◆ EXERCISE PROMPT ◆
Scan the records for the string "green". State how many lines contain it and add nothing.

◆ Stored data ◆

##############################

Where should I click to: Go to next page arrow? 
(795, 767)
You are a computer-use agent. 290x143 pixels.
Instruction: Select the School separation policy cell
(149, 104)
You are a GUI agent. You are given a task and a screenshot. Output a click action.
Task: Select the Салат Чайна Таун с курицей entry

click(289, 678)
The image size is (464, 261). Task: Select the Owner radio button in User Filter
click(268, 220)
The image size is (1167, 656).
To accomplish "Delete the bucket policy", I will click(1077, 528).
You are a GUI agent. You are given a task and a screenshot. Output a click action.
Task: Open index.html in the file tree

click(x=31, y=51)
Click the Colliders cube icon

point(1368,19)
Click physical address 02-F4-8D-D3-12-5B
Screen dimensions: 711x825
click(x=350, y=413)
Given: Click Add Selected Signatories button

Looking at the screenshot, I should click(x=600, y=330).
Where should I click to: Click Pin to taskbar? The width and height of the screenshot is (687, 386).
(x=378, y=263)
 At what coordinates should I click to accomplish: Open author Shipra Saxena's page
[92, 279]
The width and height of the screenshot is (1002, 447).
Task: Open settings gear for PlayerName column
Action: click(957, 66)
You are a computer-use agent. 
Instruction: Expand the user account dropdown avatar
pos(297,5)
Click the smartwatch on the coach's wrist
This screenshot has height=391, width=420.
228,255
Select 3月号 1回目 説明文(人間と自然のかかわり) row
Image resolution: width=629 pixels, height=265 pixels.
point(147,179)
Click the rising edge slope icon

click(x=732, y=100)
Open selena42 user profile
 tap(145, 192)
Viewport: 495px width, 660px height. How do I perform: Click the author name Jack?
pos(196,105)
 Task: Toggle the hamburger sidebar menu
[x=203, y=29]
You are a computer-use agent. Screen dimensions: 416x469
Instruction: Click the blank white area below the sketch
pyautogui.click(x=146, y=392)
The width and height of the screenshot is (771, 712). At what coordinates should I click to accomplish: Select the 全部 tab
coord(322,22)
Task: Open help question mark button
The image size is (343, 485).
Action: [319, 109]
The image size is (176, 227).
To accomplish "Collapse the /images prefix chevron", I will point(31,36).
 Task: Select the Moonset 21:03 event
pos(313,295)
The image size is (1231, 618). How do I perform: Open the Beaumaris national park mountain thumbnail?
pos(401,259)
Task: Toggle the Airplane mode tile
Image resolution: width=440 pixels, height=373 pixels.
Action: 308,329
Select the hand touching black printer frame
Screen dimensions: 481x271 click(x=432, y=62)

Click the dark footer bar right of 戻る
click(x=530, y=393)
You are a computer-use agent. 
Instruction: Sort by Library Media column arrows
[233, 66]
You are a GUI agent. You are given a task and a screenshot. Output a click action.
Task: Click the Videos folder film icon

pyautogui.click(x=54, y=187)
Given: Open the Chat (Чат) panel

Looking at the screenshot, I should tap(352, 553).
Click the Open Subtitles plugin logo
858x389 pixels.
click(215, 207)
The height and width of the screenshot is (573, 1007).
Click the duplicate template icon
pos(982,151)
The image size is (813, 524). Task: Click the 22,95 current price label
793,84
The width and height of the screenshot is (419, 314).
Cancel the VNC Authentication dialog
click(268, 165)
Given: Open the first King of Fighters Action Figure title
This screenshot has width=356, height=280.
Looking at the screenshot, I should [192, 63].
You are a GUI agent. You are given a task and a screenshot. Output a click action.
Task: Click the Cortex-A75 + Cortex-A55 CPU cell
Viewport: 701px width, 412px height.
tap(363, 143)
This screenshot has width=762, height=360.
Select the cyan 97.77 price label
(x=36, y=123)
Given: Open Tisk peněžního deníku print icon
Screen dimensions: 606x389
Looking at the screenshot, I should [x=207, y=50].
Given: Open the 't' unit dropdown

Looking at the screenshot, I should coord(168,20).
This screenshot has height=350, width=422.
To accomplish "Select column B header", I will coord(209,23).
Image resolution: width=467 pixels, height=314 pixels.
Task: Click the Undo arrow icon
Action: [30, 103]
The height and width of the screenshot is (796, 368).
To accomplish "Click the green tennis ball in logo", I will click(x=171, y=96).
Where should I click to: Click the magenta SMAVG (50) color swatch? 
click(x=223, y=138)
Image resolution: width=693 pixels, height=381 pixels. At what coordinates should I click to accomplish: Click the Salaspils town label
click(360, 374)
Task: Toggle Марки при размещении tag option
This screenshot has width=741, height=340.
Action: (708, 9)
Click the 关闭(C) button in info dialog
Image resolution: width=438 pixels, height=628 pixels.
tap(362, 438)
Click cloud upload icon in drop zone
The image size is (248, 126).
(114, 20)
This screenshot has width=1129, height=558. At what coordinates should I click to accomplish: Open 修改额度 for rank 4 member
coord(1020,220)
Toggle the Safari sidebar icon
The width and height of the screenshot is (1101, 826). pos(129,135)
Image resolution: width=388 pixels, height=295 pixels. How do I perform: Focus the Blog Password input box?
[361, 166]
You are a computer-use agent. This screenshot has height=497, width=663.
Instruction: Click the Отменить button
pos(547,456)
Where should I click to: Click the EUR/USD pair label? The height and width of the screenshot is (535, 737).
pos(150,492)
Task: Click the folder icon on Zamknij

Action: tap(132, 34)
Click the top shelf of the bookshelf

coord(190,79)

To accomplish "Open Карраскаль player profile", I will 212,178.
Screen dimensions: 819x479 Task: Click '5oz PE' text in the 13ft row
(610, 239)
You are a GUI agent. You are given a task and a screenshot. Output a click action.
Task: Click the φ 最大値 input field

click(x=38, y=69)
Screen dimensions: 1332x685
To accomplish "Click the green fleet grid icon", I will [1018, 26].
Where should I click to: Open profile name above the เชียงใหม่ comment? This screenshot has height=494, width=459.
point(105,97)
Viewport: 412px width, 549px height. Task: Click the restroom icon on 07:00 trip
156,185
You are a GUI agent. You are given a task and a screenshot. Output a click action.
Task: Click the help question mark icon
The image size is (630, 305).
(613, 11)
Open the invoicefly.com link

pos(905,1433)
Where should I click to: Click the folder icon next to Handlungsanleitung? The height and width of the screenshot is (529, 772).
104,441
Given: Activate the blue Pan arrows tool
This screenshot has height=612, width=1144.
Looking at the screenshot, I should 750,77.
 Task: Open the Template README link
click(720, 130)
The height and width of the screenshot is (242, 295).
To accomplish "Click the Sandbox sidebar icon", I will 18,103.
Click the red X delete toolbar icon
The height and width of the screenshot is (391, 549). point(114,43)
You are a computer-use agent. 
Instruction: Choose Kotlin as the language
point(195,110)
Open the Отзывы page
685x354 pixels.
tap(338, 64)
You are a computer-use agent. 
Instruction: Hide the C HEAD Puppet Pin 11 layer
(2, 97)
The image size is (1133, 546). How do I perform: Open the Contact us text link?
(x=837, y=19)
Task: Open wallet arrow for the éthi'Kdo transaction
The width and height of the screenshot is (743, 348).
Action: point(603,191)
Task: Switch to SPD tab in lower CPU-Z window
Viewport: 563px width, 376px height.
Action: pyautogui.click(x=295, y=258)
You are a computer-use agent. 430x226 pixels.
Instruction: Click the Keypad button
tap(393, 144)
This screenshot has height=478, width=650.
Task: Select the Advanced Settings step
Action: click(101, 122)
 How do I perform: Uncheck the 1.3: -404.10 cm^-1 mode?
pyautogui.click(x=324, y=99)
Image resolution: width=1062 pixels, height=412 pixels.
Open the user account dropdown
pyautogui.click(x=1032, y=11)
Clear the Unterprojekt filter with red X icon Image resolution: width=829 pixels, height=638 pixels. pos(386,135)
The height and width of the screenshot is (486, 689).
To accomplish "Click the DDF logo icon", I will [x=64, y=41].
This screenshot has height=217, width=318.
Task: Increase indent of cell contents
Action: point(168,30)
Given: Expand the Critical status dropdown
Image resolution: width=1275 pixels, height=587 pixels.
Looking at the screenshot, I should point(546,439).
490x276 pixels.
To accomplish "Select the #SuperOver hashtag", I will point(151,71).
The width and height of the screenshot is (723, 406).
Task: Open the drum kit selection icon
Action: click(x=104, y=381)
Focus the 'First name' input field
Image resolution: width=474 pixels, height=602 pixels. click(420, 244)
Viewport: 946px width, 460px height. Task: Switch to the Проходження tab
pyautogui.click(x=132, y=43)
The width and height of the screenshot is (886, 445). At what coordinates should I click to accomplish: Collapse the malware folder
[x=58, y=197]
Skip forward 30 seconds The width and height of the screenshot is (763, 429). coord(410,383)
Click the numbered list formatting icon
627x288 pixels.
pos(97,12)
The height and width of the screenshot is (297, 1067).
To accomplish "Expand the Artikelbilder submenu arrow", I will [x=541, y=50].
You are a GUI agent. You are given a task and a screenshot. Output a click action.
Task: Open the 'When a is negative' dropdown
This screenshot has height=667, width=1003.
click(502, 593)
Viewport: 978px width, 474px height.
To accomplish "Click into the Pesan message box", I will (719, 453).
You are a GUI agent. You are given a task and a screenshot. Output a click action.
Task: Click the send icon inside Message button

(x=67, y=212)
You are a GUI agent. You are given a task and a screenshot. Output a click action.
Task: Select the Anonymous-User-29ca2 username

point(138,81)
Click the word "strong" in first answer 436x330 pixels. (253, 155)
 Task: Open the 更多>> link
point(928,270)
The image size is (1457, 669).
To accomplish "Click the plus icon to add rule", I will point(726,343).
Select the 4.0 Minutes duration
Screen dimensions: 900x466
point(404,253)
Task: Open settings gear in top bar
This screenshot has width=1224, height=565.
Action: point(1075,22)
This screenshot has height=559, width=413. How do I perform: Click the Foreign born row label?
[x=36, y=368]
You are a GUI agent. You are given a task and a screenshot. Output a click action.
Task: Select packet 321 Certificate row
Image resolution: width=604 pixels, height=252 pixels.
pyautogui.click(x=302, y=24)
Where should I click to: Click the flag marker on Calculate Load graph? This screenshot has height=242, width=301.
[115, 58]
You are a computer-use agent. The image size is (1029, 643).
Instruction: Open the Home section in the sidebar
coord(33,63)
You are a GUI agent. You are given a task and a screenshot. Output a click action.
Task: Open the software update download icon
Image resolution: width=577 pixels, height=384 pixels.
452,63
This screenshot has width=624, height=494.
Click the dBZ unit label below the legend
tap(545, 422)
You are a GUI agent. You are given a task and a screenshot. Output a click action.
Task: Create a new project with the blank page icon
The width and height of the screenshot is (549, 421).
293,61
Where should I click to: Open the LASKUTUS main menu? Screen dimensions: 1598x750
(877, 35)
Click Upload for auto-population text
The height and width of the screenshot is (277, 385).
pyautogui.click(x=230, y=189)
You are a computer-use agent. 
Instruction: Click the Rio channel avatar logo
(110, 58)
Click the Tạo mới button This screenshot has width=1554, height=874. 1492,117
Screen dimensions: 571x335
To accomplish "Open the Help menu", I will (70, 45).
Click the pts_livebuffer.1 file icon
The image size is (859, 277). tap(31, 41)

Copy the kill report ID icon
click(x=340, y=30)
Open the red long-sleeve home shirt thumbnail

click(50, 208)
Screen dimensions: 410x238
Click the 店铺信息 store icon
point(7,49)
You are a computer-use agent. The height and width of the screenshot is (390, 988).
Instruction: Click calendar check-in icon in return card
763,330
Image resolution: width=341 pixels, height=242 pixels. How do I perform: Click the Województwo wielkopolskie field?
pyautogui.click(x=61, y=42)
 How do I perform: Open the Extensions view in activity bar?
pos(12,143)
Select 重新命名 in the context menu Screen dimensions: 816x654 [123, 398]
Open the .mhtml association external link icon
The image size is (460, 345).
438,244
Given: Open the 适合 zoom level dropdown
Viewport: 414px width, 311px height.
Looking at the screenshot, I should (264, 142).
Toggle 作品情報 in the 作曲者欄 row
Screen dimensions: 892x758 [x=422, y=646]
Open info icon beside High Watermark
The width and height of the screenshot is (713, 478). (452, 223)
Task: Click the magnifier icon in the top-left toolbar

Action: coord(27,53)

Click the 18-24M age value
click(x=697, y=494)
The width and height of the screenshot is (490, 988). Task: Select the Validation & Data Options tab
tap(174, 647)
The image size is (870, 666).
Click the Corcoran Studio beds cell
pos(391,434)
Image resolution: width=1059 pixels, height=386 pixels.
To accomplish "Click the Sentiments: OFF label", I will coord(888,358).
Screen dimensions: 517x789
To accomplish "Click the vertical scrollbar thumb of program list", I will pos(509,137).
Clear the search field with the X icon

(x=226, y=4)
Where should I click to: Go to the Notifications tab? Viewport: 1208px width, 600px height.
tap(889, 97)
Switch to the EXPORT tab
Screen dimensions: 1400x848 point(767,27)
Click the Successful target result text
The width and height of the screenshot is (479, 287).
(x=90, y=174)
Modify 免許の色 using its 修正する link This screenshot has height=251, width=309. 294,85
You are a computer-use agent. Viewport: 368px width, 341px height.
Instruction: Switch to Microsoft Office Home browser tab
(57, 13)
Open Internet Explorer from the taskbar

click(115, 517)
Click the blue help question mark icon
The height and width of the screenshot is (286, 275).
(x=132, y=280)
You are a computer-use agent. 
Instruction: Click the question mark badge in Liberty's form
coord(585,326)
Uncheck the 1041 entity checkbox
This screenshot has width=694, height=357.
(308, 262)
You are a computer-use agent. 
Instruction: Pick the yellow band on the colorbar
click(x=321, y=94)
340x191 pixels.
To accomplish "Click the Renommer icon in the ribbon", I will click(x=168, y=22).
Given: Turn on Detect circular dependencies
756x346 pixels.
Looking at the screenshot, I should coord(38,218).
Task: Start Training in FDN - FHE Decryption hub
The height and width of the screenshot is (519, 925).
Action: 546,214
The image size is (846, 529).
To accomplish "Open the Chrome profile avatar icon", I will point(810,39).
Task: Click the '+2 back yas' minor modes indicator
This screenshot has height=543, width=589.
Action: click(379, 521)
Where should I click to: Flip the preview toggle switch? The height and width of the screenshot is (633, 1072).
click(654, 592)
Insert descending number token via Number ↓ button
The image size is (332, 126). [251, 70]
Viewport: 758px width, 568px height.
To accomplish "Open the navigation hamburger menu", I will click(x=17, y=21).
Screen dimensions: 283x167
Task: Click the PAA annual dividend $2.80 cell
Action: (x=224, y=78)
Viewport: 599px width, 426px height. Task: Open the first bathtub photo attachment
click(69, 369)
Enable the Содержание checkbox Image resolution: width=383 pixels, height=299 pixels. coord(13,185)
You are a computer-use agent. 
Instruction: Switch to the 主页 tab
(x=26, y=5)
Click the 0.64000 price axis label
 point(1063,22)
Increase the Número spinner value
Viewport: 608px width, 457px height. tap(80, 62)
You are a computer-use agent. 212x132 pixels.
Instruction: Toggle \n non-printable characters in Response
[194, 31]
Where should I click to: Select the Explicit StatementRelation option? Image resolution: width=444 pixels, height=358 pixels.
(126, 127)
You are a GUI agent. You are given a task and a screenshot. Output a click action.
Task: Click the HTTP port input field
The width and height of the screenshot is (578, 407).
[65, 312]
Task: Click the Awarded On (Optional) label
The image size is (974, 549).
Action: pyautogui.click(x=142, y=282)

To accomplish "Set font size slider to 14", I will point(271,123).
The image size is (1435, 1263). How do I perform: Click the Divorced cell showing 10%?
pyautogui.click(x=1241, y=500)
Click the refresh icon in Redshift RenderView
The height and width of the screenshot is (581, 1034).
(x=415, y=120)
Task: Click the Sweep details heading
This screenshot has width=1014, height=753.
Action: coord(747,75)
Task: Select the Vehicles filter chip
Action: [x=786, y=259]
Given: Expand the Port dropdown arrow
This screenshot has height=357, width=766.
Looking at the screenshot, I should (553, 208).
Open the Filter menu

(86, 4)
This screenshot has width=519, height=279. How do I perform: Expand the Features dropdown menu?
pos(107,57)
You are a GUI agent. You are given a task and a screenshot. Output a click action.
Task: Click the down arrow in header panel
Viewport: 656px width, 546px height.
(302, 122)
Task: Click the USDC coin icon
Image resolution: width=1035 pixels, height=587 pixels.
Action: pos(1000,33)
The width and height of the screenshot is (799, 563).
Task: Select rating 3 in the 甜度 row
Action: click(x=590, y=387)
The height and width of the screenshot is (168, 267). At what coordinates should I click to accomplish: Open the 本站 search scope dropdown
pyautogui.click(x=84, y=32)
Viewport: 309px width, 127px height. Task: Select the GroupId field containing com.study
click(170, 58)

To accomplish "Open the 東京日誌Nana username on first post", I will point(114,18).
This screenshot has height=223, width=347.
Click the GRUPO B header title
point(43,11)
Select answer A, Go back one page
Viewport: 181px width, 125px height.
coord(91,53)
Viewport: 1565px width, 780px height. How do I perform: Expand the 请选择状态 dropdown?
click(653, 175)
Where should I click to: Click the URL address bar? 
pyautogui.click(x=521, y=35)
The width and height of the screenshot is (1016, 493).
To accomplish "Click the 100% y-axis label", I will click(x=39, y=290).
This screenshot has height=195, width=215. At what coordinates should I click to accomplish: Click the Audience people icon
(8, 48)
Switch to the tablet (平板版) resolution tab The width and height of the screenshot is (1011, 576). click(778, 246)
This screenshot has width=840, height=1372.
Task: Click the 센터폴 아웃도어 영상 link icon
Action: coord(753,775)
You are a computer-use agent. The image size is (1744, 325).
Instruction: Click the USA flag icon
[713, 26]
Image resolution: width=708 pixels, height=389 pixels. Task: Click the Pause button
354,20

##############################

◆ EXERCISE OUTPUT ◆
2